• _The problem_
Copy the lines word for word, starting at the line that contains "Click the 'Your shipment:' heading" and ending after the line that contains "Task: Go to 门票商城 sidebar item". Leave the pictures out.

*** Records provided ***

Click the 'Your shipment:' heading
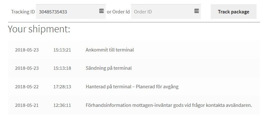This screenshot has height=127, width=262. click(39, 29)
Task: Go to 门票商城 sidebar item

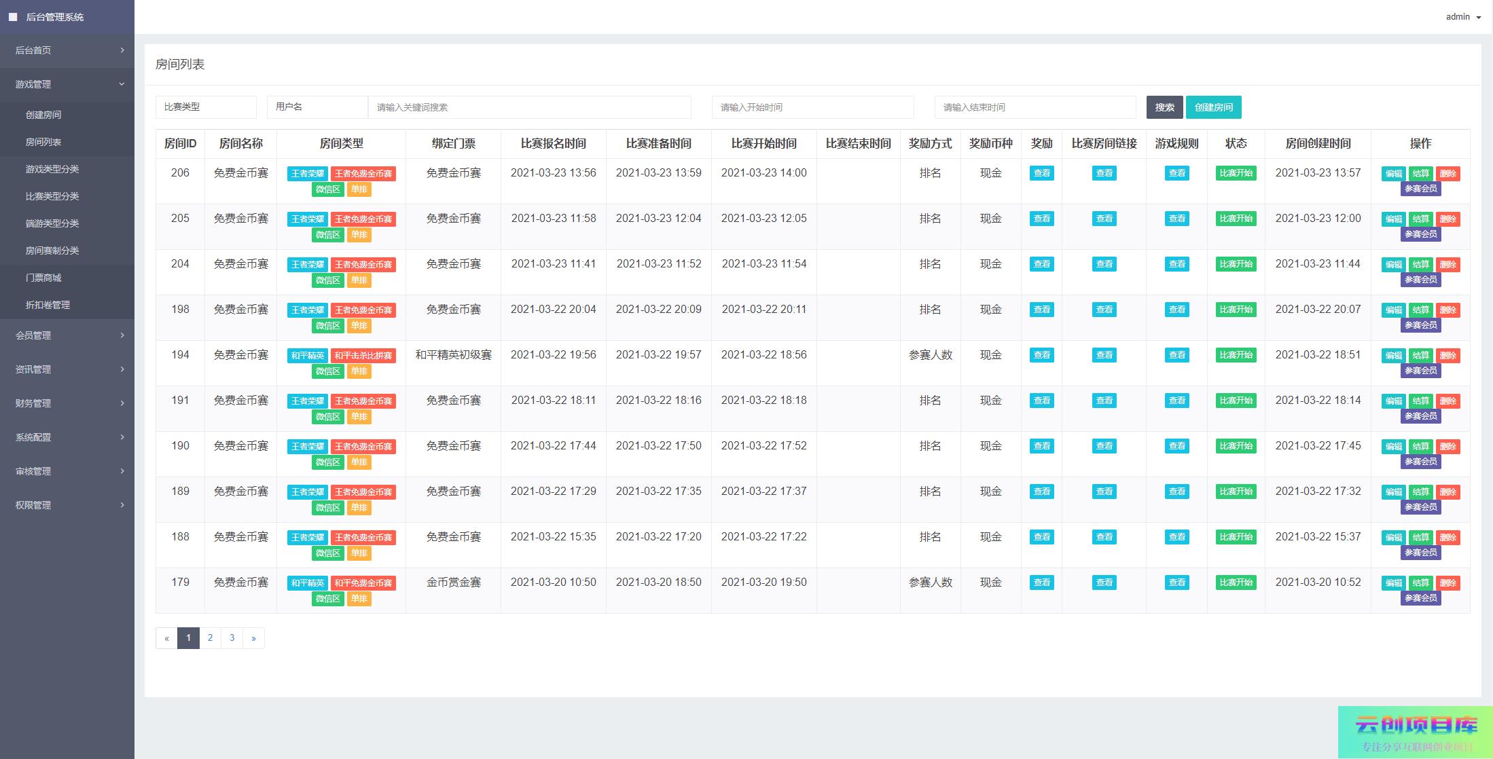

***
*** Records provided ***

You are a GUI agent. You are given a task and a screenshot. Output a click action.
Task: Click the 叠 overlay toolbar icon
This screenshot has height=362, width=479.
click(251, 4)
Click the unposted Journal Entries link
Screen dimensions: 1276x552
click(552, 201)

***

• _Answer in full_
Click the 'Your shipment:' heading
This screenshot has height=127, width=262. click(39, 29)
Task: Go to 门票商城 sidebar item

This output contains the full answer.